Could Australia’s Superannuation System Work in the US?
The honest answer is that the political economy of Australian superannuation is not replicable in the American context. Australia’s system emerged from a specific historical bargain in the 1980s: Trade unions accepted wage restraint in exchange for employer-funded retirement contributions, negotiated through a centralized industrial relations framework that has no American equivalent. The Superannuation Guarantee was then legislated in 1992 to universalize what had begun as a union-negotiated benefit.
A plan mandating 12% employer contributions in the US will likely never happen.
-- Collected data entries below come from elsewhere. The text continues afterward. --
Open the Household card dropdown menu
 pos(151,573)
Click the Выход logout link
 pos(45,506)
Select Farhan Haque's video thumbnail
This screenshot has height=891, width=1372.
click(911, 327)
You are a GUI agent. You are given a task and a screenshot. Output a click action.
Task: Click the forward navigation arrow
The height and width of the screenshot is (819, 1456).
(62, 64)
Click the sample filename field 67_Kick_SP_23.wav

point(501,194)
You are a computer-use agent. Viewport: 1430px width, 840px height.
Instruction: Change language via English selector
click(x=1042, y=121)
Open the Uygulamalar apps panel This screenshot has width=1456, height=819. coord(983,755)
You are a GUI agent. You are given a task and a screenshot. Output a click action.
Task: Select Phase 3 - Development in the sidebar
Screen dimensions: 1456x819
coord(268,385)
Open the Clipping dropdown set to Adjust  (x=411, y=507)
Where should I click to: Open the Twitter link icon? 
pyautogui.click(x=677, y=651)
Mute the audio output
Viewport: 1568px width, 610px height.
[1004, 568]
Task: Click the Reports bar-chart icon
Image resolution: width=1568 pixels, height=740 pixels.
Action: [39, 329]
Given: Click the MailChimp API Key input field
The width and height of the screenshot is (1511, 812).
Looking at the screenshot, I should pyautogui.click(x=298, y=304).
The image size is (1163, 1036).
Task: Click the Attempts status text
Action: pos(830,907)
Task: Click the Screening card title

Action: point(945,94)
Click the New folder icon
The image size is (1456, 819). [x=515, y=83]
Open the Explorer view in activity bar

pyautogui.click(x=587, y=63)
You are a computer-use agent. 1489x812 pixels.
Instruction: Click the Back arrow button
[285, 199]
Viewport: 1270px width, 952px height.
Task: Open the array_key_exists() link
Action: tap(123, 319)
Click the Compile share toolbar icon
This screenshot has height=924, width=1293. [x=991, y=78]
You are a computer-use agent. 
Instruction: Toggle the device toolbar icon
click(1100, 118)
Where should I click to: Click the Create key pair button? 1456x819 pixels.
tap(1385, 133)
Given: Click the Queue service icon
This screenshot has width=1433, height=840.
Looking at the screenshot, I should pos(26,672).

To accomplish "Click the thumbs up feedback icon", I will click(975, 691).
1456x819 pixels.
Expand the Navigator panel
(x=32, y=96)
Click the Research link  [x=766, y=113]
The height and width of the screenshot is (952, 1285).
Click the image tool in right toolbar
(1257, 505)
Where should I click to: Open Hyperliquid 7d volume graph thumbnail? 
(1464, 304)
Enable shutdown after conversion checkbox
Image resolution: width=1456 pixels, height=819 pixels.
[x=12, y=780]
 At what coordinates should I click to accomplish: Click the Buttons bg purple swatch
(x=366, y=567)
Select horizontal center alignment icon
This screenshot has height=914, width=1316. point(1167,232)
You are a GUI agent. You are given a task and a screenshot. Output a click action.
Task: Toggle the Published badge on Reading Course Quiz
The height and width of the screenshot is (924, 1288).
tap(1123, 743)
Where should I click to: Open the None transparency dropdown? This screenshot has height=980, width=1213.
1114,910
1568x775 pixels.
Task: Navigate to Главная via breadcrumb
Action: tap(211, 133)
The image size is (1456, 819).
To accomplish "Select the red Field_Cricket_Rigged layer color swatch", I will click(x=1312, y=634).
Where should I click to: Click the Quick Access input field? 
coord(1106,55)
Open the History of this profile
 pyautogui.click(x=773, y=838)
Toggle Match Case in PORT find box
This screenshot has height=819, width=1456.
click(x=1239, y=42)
And the political forces that sustain Australia’s system (for example, employer preferences for defined and capped obligations, fund managers incentivized by growing assets under management, member demands for liquidity and control, and government reliance on Age Pension eligibility as a political release valve) have collectively prevented the kind of integrated reform that would actually solve adequacy.
True retirement security integration would require coordinated means of testing across housing, financial assets, and income; retirement income products with genuine longevity pooling; and progressive contribution structures or credits for workforce absences. None of this has happened in Australia. And this is not because of policy ignorance, but because of political economic constraints that are, if anything, more intense in the US.
Lessons From Australia’s Superannuation
This does not mean the US has nothing to learn. The Australian experience powerfully demonstrates the value of universality, compulsion, and preservation—principles that state auto-IRA programs and Secure 2.0 provisions are beginning to incorporate.
But the US would be unwise to replicate Australia’s specific model, or to treat coverage and accumulation as synonymous with adequacy. The more instructive lesson from Australia is about what compulsory savings alone cannot do: They cannot correct for labor market inequality, they cannot solve the decumulation puzzle, and they cannot ensure that tax concessions flow to those who need them most rather than those who need them least.
The retirement challenge facing the US is real and urgent. Social Security’s fiscal trajectory, the erosion of defined-benefit pensions, and the inadequacy of voluntary savings for tens of millions of workers demand bold action. Australia offers a partial template, but also a 30-year warning about the distance between building wealth-accumulation infrastructure and achieving genuine retirement security. American policymakers would do well to study both sides of that ledger before importing a model that its own architects are still trying to fix.